The gravitational pull of Locke’s political theory, just as with Hobbes, is rights-centered. All men have the right to life, liberty and property. Government’s sole purpose becomes the preservation of these rights. Government becomes a glorified bodyguard. Protect my stuff! Make sure that the market is secure for me to pursue my right to an unlimited amount of stuff. Government is the stuff protector. It is this unenlightened, enlightenment mindset that precipitated the now famous quip from Slick Willy that the main job of the president is “the economy, stupid.”
This rights-based view of government has provided a diseased framework unsuitable for sustaining healthy cultural growth and development. It is a framework that would have struck Plato and Aristotle as a gross distortion of the fundamental purpose of government. Aristotle stressed that the primary purpose of government was to produce virtue! Government existed to protect your metaphysical not your physical stuff. Government’s focus should be on what is right, not what are our rights! Plato and Aristotle both were quite willing, one might even say eager, to sacrifice individual rights if that is what was needed to produce a virtuous citizenry.
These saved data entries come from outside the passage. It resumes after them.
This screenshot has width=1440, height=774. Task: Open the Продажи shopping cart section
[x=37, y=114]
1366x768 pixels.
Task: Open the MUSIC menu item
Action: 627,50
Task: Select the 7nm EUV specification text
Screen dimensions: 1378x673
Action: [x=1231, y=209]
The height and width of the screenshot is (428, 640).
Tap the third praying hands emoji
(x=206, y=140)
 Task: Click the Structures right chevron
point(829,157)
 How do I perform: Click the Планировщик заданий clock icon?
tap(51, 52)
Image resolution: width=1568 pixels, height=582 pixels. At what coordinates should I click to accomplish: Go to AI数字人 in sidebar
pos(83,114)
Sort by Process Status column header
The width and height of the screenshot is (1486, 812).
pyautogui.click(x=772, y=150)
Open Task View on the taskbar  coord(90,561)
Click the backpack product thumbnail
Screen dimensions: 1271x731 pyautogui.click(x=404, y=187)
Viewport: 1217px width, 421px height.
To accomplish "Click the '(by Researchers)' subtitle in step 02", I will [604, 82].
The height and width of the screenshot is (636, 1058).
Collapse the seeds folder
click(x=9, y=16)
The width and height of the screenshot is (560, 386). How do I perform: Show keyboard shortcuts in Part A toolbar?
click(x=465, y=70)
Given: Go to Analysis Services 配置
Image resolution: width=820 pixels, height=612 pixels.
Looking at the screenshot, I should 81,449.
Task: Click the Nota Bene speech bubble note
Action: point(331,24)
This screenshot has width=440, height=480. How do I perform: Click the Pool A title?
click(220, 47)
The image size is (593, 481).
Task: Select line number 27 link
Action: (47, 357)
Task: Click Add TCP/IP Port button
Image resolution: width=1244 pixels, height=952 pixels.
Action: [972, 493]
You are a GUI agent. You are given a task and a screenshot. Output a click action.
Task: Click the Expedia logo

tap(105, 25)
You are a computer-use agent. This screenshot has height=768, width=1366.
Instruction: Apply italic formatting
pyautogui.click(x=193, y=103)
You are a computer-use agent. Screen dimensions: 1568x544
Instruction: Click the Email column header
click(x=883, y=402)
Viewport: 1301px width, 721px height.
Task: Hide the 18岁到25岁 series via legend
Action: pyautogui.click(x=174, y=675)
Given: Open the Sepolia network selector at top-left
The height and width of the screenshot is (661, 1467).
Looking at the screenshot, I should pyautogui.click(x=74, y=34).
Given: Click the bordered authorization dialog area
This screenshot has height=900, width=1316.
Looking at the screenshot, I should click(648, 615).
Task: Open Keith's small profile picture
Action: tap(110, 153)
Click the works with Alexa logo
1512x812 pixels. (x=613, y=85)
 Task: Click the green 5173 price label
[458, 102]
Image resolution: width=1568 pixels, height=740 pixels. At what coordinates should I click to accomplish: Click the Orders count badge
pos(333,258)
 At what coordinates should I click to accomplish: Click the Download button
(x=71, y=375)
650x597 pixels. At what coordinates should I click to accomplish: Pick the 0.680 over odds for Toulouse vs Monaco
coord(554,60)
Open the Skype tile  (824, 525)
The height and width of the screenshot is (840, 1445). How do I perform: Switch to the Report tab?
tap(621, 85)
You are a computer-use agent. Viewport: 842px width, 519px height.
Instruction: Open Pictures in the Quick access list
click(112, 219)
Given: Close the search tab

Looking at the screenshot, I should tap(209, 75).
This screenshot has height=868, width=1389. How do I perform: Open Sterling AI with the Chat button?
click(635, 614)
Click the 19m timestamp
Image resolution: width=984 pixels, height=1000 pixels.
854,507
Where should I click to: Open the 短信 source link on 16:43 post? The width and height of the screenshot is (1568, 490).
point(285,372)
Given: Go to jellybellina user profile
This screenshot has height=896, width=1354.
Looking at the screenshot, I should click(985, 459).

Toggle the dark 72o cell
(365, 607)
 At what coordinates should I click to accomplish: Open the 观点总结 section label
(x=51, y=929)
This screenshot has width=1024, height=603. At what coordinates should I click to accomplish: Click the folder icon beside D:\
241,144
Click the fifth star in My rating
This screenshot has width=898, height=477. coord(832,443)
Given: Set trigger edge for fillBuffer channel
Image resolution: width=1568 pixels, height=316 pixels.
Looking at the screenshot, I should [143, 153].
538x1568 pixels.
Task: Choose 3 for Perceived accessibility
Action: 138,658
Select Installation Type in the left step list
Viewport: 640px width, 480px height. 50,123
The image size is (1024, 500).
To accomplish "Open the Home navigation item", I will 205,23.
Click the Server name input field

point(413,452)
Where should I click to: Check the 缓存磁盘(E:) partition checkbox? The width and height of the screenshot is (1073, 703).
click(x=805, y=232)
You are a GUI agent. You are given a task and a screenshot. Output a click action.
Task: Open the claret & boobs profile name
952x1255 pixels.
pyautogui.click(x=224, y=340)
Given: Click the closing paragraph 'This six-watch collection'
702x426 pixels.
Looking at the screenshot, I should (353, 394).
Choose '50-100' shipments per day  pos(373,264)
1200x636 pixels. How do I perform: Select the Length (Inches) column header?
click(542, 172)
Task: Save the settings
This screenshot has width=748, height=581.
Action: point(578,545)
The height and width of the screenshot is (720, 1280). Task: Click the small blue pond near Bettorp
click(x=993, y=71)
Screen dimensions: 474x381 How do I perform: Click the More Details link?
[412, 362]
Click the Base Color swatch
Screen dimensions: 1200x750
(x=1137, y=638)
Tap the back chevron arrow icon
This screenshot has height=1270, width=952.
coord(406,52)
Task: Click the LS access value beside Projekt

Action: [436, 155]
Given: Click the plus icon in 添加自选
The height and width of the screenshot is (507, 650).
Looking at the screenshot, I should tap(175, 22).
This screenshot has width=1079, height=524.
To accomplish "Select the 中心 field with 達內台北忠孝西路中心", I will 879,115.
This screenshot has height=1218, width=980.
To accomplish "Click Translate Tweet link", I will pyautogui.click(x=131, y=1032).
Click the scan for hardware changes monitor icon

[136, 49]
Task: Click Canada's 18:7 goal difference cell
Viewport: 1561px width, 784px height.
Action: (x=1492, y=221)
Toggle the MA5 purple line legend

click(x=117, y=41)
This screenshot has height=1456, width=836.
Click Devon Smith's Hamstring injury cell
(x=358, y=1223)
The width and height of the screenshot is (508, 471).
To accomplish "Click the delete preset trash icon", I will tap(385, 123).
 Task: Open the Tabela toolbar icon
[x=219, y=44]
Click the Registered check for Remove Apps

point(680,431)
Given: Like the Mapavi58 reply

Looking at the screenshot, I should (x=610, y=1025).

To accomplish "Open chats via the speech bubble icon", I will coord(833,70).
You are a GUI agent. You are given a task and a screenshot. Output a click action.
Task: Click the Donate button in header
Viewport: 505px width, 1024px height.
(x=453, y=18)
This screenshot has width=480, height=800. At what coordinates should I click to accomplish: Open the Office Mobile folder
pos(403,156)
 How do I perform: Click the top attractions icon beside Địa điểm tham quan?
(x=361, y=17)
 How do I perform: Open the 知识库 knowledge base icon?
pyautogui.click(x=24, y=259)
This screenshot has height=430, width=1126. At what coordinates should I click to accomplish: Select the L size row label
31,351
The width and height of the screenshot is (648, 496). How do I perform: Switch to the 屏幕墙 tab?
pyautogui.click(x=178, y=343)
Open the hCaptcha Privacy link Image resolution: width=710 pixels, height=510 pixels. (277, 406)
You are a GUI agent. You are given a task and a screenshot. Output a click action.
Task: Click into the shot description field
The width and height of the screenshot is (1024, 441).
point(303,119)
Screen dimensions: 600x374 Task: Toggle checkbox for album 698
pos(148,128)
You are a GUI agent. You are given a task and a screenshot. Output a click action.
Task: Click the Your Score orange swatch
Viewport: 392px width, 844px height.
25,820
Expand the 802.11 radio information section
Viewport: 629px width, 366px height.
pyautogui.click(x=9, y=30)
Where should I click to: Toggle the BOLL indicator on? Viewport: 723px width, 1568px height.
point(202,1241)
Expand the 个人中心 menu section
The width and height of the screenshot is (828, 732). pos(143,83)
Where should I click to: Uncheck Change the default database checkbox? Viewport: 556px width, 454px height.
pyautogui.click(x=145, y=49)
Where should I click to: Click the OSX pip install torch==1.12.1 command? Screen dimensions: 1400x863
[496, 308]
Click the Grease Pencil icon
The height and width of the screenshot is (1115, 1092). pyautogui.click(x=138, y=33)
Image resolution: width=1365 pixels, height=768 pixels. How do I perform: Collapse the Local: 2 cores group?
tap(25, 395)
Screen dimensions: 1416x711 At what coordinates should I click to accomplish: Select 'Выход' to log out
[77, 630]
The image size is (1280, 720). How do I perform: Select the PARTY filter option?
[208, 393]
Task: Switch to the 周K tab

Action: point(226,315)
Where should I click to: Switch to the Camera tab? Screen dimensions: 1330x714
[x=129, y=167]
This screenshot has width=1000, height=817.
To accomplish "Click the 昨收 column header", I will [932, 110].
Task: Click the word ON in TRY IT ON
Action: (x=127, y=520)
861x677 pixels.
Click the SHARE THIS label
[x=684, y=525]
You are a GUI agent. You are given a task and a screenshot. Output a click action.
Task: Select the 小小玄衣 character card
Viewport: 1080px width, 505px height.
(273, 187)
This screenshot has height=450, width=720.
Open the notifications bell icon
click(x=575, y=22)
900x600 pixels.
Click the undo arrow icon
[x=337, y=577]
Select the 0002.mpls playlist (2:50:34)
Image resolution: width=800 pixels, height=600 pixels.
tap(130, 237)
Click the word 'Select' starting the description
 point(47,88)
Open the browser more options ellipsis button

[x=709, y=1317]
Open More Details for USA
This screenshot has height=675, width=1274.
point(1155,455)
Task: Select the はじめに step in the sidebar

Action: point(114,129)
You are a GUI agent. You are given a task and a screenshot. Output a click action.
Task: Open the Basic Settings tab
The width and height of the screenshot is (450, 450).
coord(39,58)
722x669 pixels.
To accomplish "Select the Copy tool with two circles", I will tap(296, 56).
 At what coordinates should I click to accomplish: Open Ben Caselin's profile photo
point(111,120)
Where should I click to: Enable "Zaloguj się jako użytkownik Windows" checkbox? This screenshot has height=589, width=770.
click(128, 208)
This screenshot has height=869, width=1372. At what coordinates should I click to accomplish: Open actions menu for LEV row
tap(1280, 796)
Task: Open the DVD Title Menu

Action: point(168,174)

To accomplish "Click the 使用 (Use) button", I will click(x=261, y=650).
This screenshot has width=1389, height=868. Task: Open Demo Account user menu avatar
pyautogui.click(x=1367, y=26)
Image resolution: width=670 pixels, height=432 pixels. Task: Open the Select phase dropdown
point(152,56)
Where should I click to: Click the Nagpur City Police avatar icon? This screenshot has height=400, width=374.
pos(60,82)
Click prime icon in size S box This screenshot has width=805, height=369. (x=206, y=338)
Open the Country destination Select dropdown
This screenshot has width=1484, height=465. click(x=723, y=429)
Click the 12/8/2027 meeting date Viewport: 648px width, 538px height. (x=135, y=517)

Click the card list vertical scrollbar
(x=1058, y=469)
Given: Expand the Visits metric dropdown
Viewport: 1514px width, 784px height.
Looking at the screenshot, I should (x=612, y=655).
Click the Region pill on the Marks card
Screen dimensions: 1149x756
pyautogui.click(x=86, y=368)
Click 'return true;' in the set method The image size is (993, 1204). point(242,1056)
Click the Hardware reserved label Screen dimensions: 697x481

On closer examination, enlightenment “rights” provide for a “thin” culture at best, and evil one at worst. Rights without ethics is nothing short of lunacy. We, as autonomous human beings, have a right to be racist. We have a right to be selfish. We have a right to not help those in need. We have a right to ignore the orphan and the widow. We have a right to harbor hate. Yet, we OUGHT not do these things. A society of rights devoid of metaphysics is a preposterous state of affairs. Doing what is right must always take precedence over your trivial individual rights.
Christians should be the first people, the people most readily willing to shift the culture dialogue from one of rights to one of what is right. It is intrinsically un-Christian to view the world through the enlightenment lens. That is not our story. Our story is a story of reconciliation, not rights! Go read Paul’s letter to Philemon. Seriously, stop reading this now and go read the letter! It is only one chapter. Then come back and finish this diatribe.
Paul, whilst in chains, writes to Philemon, pleading that he receive Onesimus, a run-away slave. Philemon, in his day, had the RIGHT to have a run-away slave crucified. But Paul, saturated with the vision of humanity made different, made new, through the reconciliation of Christ, begs that Onesimus’ grievance be put on Paul’s account! Paul doesn’t care about his rights or Philemon’s rights; he is willing to bear the burden of a brother. Paul wants what is right, and what is right is the reconciliation of mankind. “For God was in Christ reconciling the world to himself.”
We, the new creation, have been entrusted with this message of reconciliation. We are to be ministers of reconciliation. And that, in many cases, will mean that we forgo our beloved rights. Rights must be sacrificed at the altar of reconciliation. Our enlightenment eyes must be switched with Pauline eyes. For your rights are not your own. They were bought with a price!